If you were not bedazzled by what is arguably Europe’s most beautiful bird this summer, you may now have to wait until next April. Most of our breeding birds have returned to Africa to spend the winter by early September, although stragglers from further north can pass through later. Exceptionally, single birds have been seen in winter in the Algarve.
Bee-eaters are very sociable. Flocks of between a dozen and up to fifty birds spend much of their time high in the sky in pursuit of large insects when their presence is revealed by the liquid “quelp . . . . quelp” contact calls. Much larger flocks form during the migration seasons. Their favourite prey, bees and wasps, are hunted nearer the ground in flower-rich open country, where dead trees and roadside wires provide launching pads for their sallies. After beating the head of the prey item against the perch, the abdomen is rubbed to release any venom. Some stings may be removed but others are swallowed, possibly to ‘top up’ immunity.

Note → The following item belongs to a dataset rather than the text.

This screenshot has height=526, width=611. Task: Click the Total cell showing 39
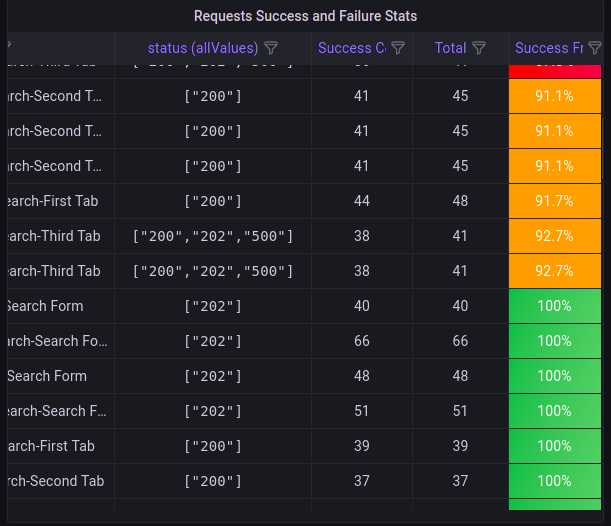point(459,446)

Bee-eaters’ colonial nests are in enlarged chambers at the end of long tunnels excavated in river banks, quarries and sometimes even flat, sandy ground. These can take a pair taking turns between ten and twenty days to complete. Holes in man-made structures are also occasionally used.
The northernmost representative of a large, mainly tropical, family, it is not surprising that Bee-eaters are most numerous in the hottest parts of Europe. In Portugal they are commonest in the south and south-east, with the open plains of Alentejo Province attracting the largest numbers. Numbers in Iberia have declined over the last century, but global warming is probably responsible for a recent northerly extension of their breeding range and ‘pioneer’ pairs have even nested in Britain. I saw my first at Selsey Bill in Dorset in the early sixties, but it knew it had ‘overshot’ and I watched it head back out over the Channel just after dawn.
The slightly larger Blue-cheeked Bee-eater, with greener plumage, breeds in Africa as far north as southern Morocco and occasionally reaches Europe. I have seen two in the Algarve in the last four years, so it may be occurring more frequently as the climate becomes more ‘North African’ in type.